Japanese prostitutes

Other laws on prostitution in Japan

If we talk about the norms on prostitution in Japan, we must also mention, in addition to the Anti-Prostitution Law, the Japanese Penal Code and the Fūzoku Eigyō Torishimari Hō and the Law on the Regulation of Businesses Affecting Public Morals.

In its articles 176 and 177, the Japanese Penal Code establishes that the minimum age at which consensual sexual relations can be had is 13 years. Japanese prefectures (territorial jurisdictions) may, however, have their own ordinances in this regard. Thus, there are some prefectures that prohibit having sex (even if it is consensual) with anyone under 18 years of age.

For its part, the Law for the Regulation of Businesses Affecting Public Morals, promulgated in 1948 and reformed in 1985 and 1999, regulates all the sex businesses that we have previously discussed.

In all these centers, certainly and in a common way, penetrative sex ends up being practiced. How does that fit in with what the law requires? Through legal subterfuge. The catch is to never offer penetrative sex ads. If later this occurs (and that is the argument used by sex entrepreneurs to defend their business), it is simply because the parties involved have agreed. Two adults have decided and there the business cannot intervene. And the economic transaction? Simply: it is not provable.

Geishas

What is Enjo Kosai

The two terms that make up the Enjo Kosai concept literally mean assistance-company. And that is precisely what the women who engage in this practice considered illegal but widespread in Japan provide.

Contact with customers usually occurs in the aforementioned telekuras. The girls call toll-free numbers that are usually advertised around colleges and institutes. By calling they get in touch with men. These men, who are looking for relationships with adolescents and young people, are the ones who pay the call.

Once the appointment has been established, it is usual for the couple, after meeting in an agreed place, to go to a fashionable place to have a drink.
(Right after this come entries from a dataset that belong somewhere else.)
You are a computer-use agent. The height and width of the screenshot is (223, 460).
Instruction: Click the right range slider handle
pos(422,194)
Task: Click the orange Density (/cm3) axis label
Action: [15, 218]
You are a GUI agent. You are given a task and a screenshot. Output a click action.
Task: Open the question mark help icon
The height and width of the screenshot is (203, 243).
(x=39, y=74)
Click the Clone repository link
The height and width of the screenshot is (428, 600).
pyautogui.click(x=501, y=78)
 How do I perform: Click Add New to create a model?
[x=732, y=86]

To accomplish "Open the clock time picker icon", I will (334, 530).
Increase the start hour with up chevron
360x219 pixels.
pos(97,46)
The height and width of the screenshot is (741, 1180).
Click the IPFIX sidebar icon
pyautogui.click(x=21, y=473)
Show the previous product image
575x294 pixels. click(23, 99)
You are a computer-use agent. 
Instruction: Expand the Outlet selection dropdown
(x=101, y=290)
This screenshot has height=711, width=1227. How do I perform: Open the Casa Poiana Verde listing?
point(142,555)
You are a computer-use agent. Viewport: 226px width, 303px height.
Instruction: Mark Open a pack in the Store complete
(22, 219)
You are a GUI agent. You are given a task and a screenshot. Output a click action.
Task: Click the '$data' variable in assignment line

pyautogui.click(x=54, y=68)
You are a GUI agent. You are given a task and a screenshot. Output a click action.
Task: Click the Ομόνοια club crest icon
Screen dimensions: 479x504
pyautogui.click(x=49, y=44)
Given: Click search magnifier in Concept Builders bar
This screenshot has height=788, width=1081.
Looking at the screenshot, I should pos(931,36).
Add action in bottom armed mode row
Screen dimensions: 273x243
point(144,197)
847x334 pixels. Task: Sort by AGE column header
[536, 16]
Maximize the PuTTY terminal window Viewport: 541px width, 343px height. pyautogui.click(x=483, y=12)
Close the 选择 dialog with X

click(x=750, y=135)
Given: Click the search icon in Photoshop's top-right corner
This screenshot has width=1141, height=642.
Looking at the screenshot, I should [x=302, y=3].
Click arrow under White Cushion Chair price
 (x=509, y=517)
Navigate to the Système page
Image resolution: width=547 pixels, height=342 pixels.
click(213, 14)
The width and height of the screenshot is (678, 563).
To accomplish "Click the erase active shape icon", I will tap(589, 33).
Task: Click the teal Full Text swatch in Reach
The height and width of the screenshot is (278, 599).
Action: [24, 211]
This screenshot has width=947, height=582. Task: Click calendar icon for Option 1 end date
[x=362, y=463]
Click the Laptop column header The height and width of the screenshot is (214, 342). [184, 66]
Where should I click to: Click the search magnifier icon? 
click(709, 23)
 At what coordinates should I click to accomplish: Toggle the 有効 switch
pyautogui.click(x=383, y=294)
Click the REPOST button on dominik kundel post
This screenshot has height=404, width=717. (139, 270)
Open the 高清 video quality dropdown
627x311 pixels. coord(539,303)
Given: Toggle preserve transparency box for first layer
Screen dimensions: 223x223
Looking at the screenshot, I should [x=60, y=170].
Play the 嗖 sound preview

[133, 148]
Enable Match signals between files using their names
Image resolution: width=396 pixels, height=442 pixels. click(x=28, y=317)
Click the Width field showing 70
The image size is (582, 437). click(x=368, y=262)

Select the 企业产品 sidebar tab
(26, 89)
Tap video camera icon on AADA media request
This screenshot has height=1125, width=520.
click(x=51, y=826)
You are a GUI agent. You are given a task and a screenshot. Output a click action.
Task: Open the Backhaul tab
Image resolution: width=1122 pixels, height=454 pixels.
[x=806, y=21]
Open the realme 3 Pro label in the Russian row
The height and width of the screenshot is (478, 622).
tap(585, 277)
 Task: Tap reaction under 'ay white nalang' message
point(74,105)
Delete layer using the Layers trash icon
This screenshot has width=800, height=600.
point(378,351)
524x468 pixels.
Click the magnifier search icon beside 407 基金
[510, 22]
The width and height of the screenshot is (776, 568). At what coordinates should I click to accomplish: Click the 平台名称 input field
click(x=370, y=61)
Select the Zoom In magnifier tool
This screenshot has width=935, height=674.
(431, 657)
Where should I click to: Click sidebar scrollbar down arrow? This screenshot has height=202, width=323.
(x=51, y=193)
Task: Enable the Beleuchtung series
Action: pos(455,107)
Sometimes (sex is not always guaranteed), this meeting ends in the so-called hotels of love. A love hotel is a hotel where rooms are rented by the hour for sexual encounters.

The girls, thanks to these encounters (similar to those that can occur in the West with a Sugar Dady ), obtain money to buy clothes, handbags and other brand accessories or to pay for their weekend leisure. The rules, in this type of Japanese prostitution , are always very clear between the girl and the client. Usually, young Japanese women are reluctant to have this type of business relationship with men who are not from their country.